— What you need to do —
Print the lines of the listing below verbatim, from the line containing "Select shoe size 4.5 cell" through the final line of the listing.

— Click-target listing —
-=-=-
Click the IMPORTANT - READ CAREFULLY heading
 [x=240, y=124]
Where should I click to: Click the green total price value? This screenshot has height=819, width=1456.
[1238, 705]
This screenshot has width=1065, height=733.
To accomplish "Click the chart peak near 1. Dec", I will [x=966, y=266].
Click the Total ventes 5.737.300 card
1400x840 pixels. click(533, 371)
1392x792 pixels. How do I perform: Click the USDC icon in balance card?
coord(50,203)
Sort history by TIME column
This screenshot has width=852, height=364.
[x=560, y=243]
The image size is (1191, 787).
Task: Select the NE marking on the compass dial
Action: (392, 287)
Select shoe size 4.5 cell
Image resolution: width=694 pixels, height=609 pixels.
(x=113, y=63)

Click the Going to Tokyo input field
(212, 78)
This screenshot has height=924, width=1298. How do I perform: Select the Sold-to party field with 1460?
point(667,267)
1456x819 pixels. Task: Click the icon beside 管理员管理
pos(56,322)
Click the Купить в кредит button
-=-=-
— Solution to the problem —
Select shoe size 4.5 cell
Image resolution: width=694 pixels, height=609 pixels.
(x=113, y=63)

Click the Going to Tokyo input field
(212, 78)
This screenshot has height=924, width=1298. How do I perform: Select the Sold-to party field with 1460?
point(667,267)
1456x819 pixels. Task: Click the icon beside 管理员管理
pos(56,322)
Click the Купить в кредит button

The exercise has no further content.